Outside the EU, the UK could restrict immigration from the rest of the EU and vice versa. In economic terms, migratory flows act much like trade as people tend to move to where they can be more productive and earn higher incomes, increasing total welfare. Other studies find that restricting this mobility will, just like restricting trade, reduce UK overall welfare. Moreover, other evidence suggests that there have been no negative effects on jobs and wages of native Britons from the waves of EU immigration. So even on distributional grounds, immigration does not seem to have been damaging.

Currently the UK is able to influence the rules and regulations governing the EU single market. Even if the UK maintained full access to the single market, it would be in the same situation as Switzerland: UK exports would have to follow these regulations without being party to agreeing them.

In sum, our current assessment is that leaving the EU would be likely to impose substantial costs on the UK economy and would be a very risky gamble. The dream of splendid isolation may turn out to be a very costly one indeed.

For more details see: ‘Brexit or Fixit? The Trade and Welfare Effects of Leaving the European Union’ by Gianmarco Ottaviano, Joao Paulo Pessoa, Thomas Sampson and John Van Reenen

 Joao Paulo Pessoa works at Centre for Economic Performance, part of the London School of Economics 

Comments
  1. there will be no higher tariff barriers – that is a lie. If you don’t want to buy our goods, you can buy cars elsewhere for much more than you pay us. YOU RELY ON US TO BUY YOUR GOODS MUCH MORE THAN WE RELY ON YOU TO BUY OUR GOODS. We can get a much better price by developing export markets in China, India.
    As for no-trade barriers, whether you negotiate with us or you suffer. we don’t care, we can form friendships with many other thriving countries while the EU declines. The whole point of our leaving the EU is to NOT participate in deeper integration. Your model is based on the assumption that our negotiations for trade depend on political membership of the EU, but that is not and never has been true, it is another stupid lie. We will negotiate the terms of our trade relationship with Europe as we always have done, as an independent sovereign and fully democratic modern state. Being able to control the quality and quantity of migrants will enable us to operate our industry with much better efficiency than at present, because inward migration is posing huge problems. WE DON’T NEED THE EU AND WE INTEND TO QUIT. Stop kidding yourselves, no one believes your lies any longer.

    Comment by Jack Rainbow on September 13, 2014 at 8:49 am
  2. @Jack Rainbow: the only problem with Mr Pessoa’s writing is that it doesn’t go far enough. The fact of the matter is that in 2017 the Tories intend to ask us to vote on something the costs of which will be unknown. You Eurosceptics love to tell us all how much EU membership costs. What you never tell us is how much it will cost to leave. The whole basis of the Brexit case is that the UK will be given the same deal as the EU has cut Norway (and Switzerland). What on earth makes you think that France and Germany will want to give the UK – their biggest competitor – the same deal that they’ve cut for a nation with a population of less than 5m people? Let’s get this straight: THERE IS NO PRECEDENT FOR A NATION LEAVING THE EU. And the chances are that the EU would wish to discourage other nations from leaving, so will want to play hardball in any negotiations.

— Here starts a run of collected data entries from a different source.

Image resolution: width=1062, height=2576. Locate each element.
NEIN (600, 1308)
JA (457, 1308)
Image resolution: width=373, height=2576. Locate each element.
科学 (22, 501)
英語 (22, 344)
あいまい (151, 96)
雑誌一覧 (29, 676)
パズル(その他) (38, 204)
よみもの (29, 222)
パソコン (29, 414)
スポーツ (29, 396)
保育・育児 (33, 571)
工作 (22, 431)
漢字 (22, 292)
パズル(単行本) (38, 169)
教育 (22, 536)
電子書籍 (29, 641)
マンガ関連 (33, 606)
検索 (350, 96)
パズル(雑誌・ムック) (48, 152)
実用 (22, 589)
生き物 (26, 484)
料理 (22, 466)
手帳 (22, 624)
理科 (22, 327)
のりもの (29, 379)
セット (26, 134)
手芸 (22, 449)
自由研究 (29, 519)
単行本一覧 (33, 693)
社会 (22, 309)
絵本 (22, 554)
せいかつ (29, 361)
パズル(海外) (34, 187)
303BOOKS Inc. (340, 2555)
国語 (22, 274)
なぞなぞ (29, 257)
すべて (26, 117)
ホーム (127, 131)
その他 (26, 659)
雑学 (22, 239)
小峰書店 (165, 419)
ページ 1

    But you could be right. It could all be fine and they’d trade with us on the same terms. Who knows. I don’t – and nor do you. But you want me to vote to leave without knowing the cost. To recap, here is the Cameron process. 1. He renegotiates the UK’s terms of membership. 2. Following those negotiations, he holds an in/out referendum. 3. If we vote to leave, we leave. At no stage in that process is there any mention of negotiating the terms of the Brexit before the vote. Would it not be more honest, Sir, if Mr Cameron were to take it upon himself to negotiate the terms of leaving the EU before the referendum so they can be analysed by comentators, politicians, and above all, businessmen who create wealth for this country by trading their goods and services abroad?

    This issue is constantly being swept under the carpet by the Tories and their UKIP masters.